§ EXERCISE INSTRUCTIONS:
Tally the lines below that contain "logo". The number is the whole answer.

§ TASK MATERIAL:
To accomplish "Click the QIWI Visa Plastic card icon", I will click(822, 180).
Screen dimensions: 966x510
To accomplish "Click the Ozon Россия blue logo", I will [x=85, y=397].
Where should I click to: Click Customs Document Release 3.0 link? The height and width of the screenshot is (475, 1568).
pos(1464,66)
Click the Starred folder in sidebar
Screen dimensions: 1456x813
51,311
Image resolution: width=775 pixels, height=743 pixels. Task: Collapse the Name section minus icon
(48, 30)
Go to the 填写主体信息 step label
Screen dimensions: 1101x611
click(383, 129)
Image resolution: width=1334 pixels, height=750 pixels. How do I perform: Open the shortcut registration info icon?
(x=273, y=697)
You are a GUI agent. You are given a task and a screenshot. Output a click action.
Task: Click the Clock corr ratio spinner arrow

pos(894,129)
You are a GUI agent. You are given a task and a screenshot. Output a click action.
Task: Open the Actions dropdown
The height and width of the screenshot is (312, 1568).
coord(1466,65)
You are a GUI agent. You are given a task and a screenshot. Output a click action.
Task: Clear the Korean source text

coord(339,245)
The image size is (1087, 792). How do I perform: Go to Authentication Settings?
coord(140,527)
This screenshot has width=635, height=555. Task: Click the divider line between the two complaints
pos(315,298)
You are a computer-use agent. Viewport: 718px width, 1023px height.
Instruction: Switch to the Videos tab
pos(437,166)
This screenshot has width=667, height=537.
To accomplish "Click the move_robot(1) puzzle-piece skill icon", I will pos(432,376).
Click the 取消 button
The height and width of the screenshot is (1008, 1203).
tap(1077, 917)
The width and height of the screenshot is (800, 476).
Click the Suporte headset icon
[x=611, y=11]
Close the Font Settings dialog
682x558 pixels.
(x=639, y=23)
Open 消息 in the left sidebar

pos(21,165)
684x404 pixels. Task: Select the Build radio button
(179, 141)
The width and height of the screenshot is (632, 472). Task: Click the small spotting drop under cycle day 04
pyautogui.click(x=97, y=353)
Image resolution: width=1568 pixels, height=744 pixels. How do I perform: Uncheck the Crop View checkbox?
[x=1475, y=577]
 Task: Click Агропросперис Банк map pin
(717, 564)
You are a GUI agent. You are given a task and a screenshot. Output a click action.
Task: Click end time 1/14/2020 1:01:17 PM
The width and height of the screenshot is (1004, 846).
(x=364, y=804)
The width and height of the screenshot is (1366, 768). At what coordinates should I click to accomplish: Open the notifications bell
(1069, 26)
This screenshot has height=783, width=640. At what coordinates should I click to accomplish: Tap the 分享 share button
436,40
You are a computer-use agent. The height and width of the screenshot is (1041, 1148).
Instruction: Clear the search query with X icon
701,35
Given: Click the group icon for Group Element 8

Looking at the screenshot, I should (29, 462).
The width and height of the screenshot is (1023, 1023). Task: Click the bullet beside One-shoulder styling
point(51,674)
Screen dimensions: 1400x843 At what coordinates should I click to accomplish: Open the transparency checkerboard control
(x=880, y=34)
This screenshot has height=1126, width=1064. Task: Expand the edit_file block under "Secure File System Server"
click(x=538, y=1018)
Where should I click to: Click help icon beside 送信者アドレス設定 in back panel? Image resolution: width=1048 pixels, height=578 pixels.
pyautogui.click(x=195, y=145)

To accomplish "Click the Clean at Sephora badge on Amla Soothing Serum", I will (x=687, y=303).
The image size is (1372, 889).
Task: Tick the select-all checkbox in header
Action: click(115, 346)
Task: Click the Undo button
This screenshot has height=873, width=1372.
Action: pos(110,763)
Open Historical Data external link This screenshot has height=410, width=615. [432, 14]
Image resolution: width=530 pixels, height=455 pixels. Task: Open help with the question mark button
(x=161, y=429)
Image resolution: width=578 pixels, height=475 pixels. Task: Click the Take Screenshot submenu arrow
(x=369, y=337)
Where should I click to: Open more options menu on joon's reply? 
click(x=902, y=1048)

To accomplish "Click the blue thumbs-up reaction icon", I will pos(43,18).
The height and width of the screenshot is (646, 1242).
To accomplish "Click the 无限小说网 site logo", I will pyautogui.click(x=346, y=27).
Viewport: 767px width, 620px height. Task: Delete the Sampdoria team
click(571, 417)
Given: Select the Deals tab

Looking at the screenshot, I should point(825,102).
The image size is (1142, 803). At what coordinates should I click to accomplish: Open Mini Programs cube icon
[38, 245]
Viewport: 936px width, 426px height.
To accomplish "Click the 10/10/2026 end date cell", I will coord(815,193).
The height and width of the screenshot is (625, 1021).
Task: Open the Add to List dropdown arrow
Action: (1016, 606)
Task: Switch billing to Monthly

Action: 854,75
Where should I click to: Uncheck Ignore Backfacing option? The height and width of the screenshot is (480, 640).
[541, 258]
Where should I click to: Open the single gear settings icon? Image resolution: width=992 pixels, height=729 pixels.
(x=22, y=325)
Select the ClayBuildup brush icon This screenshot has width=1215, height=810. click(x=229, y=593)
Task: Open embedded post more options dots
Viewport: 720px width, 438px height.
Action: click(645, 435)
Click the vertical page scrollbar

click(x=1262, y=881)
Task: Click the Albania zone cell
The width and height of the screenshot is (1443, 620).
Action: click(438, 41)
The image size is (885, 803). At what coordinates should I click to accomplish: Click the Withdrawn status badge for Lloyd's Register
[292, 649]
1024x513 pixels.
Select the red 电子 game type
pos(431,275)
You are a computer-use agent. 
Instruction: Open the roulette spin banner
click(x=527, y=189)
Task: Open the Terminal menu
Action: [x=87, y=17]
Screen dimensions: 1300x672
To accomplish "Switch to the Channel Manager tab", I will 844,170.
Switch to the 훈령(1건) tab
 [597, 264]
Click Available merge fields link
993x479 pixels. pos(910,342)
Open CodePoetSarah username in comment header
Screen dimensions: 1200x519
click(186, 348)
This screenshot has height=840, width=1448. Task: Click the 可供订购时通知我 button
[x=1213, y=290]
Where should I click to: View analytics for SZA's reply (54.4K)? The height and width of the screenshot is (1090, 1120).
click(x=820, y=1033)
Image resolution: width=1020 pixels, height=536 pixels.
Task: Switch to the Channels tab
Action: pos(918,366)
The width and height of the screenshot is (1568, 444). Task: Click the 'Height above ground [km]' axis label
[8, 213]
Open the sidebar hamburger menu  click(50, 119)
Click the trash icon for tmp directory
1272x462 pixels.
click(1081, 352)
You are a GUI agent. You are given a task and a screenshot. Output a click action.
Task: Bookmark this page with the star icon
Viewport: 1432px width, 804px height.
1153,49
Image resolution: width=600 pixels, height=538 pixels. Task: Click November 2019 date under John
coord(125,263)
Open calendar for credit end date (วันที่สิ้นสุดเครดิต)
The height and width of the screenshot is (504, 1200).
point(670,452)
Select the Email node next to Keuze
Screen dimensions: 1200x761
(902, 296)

§ FINISHED EXERCISE:
2